- Born: 1935 Louisville, Kentucky, U.S.
- Died: February 18, 2009 (aged 73)
- Education: Harvard University
- Occupation: Architect
- Spouse: Jean Carey ​(m. 1961)​
- Children: 2
- Parent(s): J. Max Bond Sr. Ruth Clement Bond
- Relatives: Horace Mann Bond (uncle) Julian Bond (cousin)

= J. Max Bond Jr. =

American architect (1935–2009)

J. Max Bond Jr. (1935 – February 18, 2009) was an American architect. He developed an interest in architecture based on experiences ranging from viewing a staircase at a dormitory at the Tuskegee Institute to views of North African construction styles on a visit to Tunisia. He became one of a small number of nationally prominent African-American architects. He married writer Jean Carey Bond in 1961 and they had two children.

==Education==
Bond was born in Louisville, Kentucky, to black parents. In 1951, while still a 16-year-old, he began his education at Harvard University, where he was awarded a bachelor's degree in 1955 and earned a master's degree three years later. During his time at Harvard, he was one of a group of 11 black students targeted by a cross-burning incident in front of their dormitory, Stoughton Hall. He ignored advice from a Harvard faculty member to give up the professional pursuit of architecture due to his race, overcoming barriers in what was at the time a white profession.

==Career==
Bond started his professional career in France working for architect André Wogenscky. He returned to New York City, where he worked at the firm Gruzen & Partners and then at Pedersen & Tilney. In 1964, he moved to Ghana, where he designed several government buildings, including the Bolgatanga Regional Library in an area near the border with Burkina Faso, which consisted of four buildings shaded by a common roof that was designed to provide natural ventilation and make air conditioning unnecessary. He returned to America in 1967.

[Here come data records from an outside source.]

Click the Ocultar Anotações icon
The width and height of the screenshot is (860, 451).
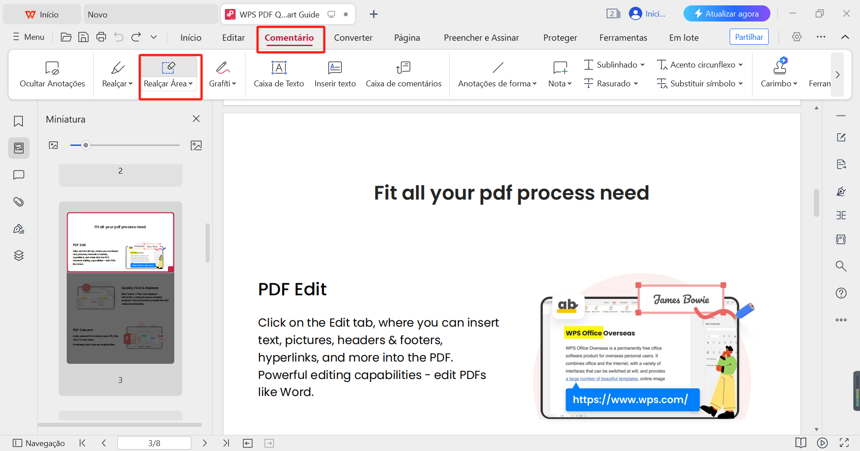(x=52, y=74)
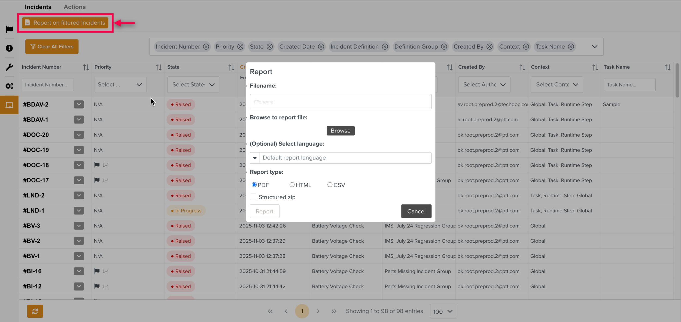Viewport: 681px width, 322px height.
Task: Cancel the Report dialog
Action: click(416, 211)
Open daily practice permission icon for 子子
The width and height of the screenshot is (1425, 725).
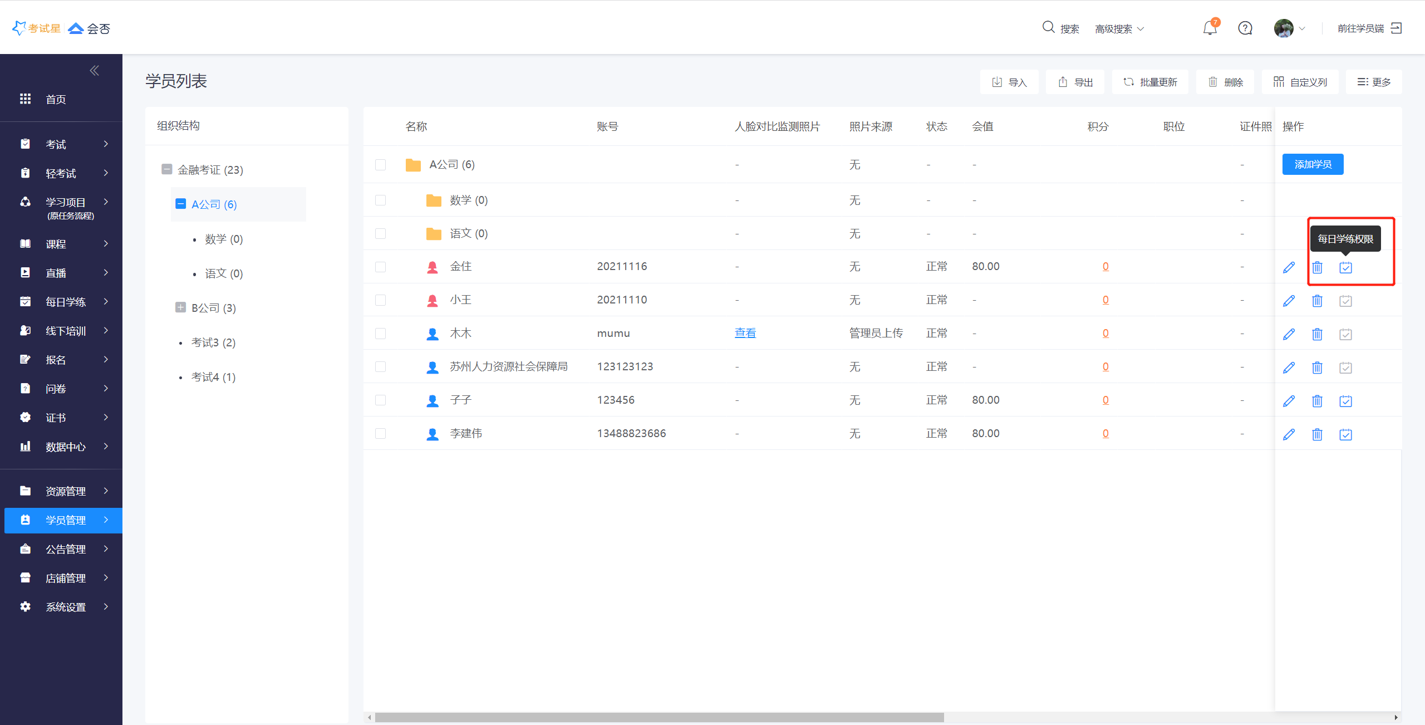pos(1345,401)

Back in the United States, he served as head of the Architects' Renewal Committee in Harlem (ARCH) in 1967 and 1968. After that, in 1969, together with Donald P. Ryder, he founded the architectural firm of Bond Ryder & Associates, which was responsible for the design of the Martin Luther King Jr. Center for Nonviolent Social Change in Atlanta, and the Birmingham Civil Rights Institute in Birmingham, Alabama, as well as Harlem's Schomburg Center for Research in Black Culture.

The firm merged with Davis, Brody & Associates after Ryder's retirement in 1990. Bond became a partner at the newly combined firm of Davis Brody Bond, bringing over nine architects to join the nearly 100 at Davis, Brody, which had been best known for its work at Manhattan residential developments at Riverbend Houses, Waterside Plaza and Zeckendorf Towers. Bond was responsible for the museum component at the National September 11 Memorial & Museum at the World Trade Center site at the time of his death.

Bond served as chairman of the architecture division at the Columbia University Graduate School of Architecture and Planning from 1980 to 1984. He was dean from 1985 to 1992 at the City College of New York School of Architecture and Environmental Studies. He served as a member of the New York City Planning Commission from 1980 to 1986.

==Death and family==
A resident of New York's Manhattan, Bond died of cancer at the age of 73 on February 18, 2009. He was survived by his wife, writer Jean Carey Bond, two children, three grandchildren, a sister and a brother.

His father was J. Max Bond Sr., President of the University of Liberia. His mother was Ruth Clement Bond, his sister was the historian Jane Clement Bond and his brother was Prof. George C. Bond (Columbia University/Teachers College). His uncle was Horace Mann Bond, and his cousin was Julian Bond.